(Records provided)

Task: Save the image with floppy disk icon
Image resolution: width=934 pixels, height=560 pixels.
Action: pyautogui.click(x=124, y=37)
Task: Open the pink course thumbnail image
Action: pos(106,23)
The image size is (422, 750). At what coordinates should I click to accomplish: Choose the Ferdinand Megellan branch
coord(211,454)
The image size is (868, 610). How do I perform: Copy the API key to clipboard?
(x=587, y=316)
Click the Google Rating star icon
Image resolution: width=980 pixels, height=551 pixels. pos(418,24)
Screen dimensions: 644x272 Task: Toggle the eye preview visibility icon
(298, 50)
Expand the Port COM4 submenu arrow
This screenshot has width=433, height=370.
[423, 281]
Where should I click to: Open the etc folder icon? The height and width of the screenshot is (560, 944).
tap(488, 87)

(End Records provided)
(Records provided)

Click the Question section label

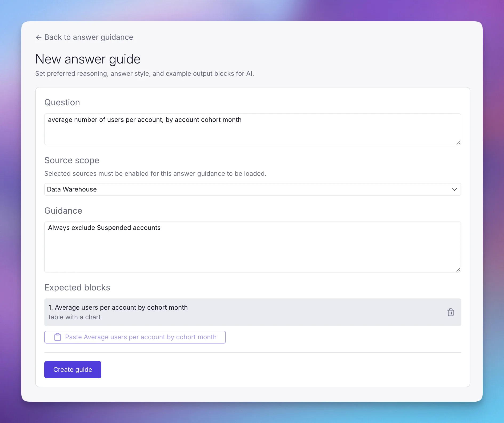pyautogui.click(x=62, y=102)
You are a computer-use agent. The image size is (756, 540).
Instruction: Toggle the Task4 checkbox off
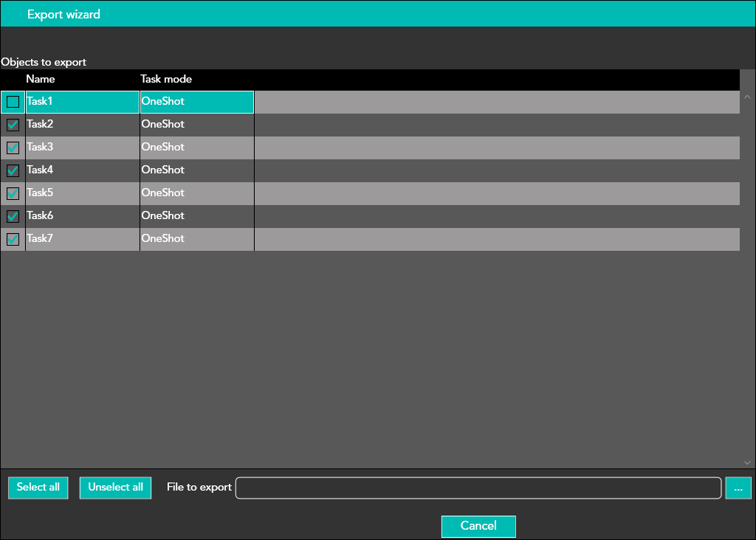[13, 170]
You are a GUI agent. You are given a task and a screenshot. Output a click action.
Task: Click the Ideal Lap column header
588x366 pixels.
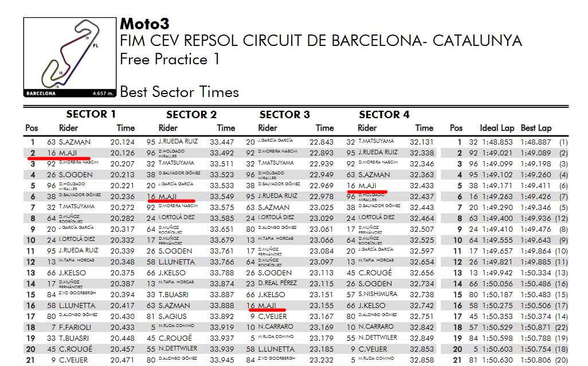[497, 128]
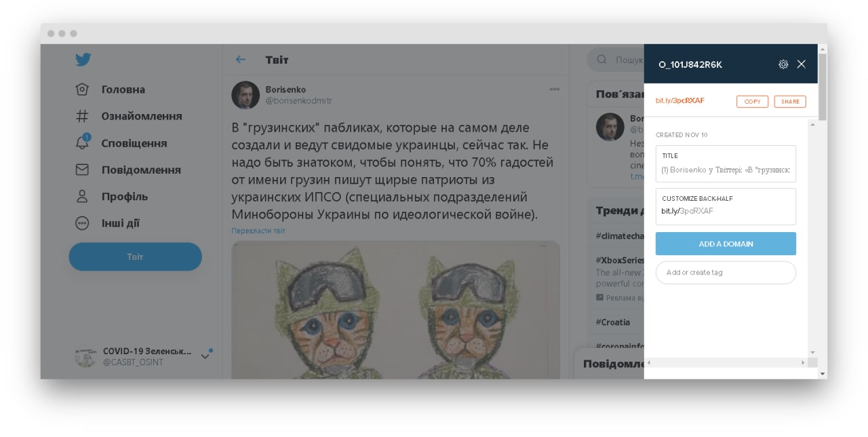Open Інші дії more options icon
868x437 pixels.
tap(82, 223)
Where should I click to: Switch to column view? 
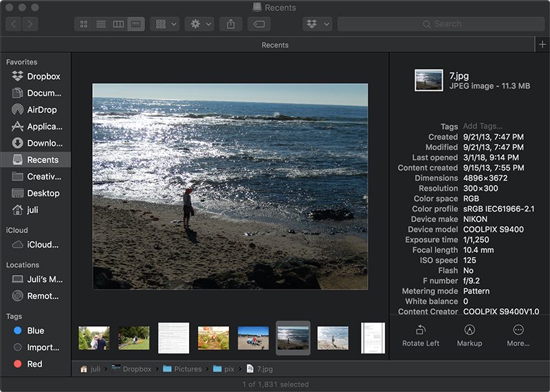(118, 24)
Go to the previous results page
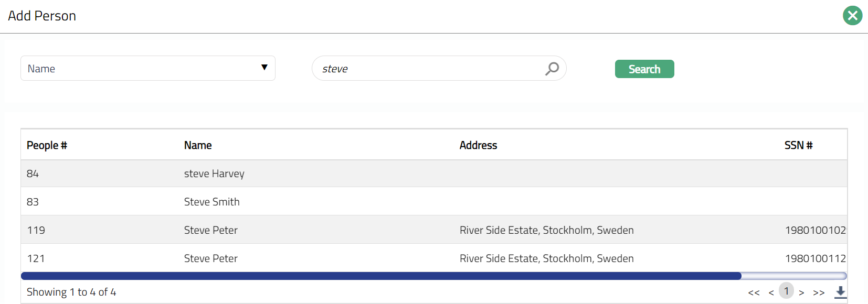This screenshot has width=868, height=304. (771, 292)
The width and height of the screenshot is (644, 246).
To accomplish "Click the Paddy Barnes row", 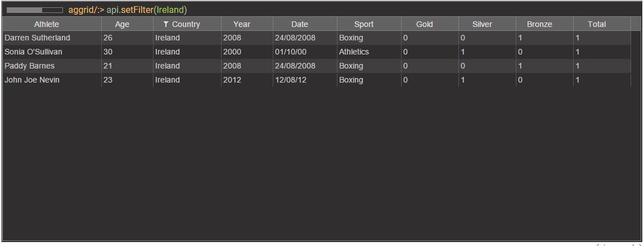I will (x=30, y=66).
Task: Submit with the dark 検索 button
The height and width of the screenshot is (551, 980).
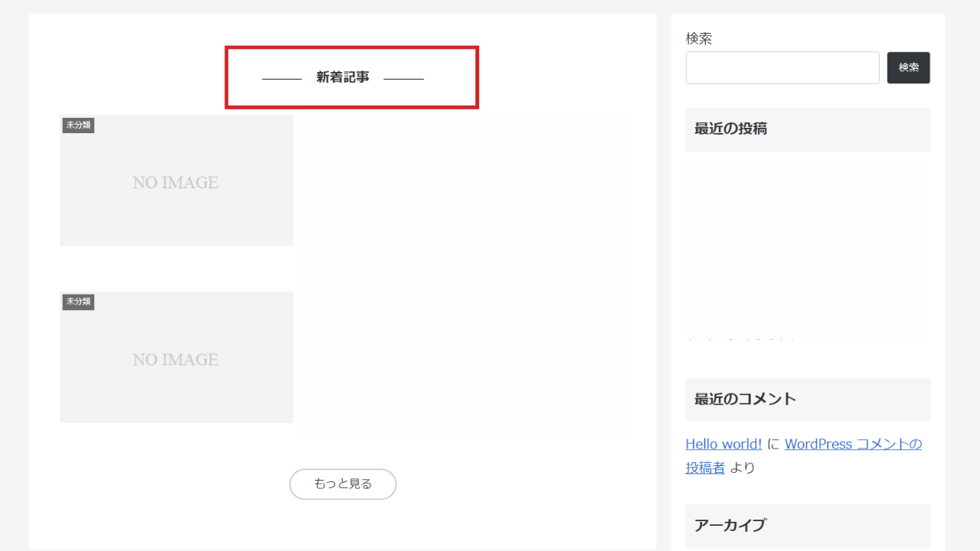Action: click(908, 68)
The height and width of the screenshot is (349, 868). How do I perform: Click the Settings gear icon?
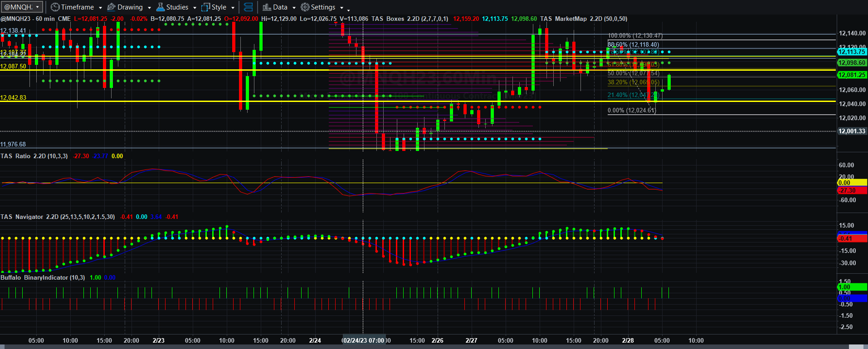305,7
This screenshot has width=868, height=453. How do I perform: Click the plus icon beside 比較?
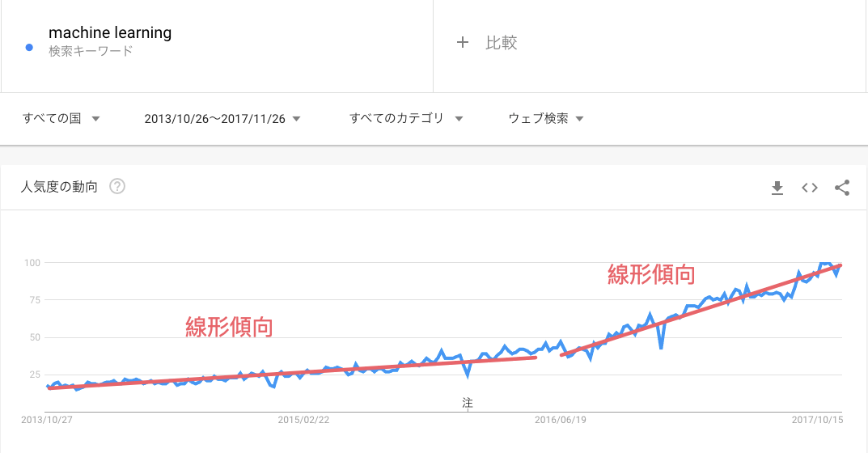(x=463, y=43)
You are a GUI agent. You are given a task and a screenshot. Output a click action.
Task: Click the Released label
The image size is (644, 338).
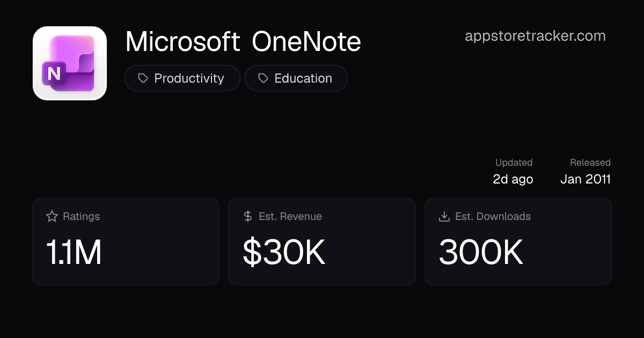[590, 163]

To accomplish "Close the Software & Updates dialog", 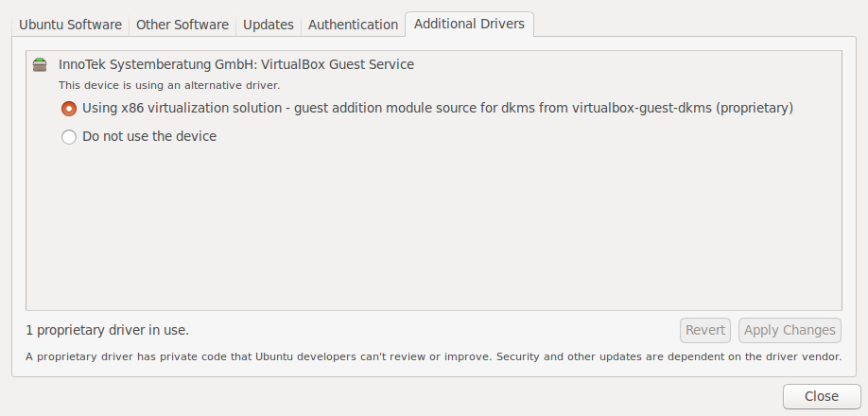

(End Records provided)
(Records provided)

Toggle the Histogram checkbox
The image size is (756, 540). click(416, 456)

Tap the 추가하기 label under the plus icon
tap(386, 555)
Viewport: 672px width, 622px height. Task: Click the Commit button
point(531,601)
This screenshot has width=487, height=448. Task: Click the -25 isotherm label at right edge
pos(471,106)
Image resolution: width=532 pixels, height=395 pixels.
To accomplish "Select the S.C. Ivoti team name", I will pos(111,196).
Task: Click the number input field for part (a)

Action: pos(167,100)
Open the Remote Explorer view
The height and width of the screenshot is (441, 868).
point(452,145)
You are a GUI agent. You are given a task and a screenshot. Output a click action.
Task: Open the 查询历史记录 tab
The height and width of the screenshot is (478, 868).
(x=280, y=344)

(End Records provided)

What to work on. Where does the word "with" appear in the listing? List each line that holds it.

Result.
Task: Save the image with floppy disk icon
Task: Submit with the dark 検索 button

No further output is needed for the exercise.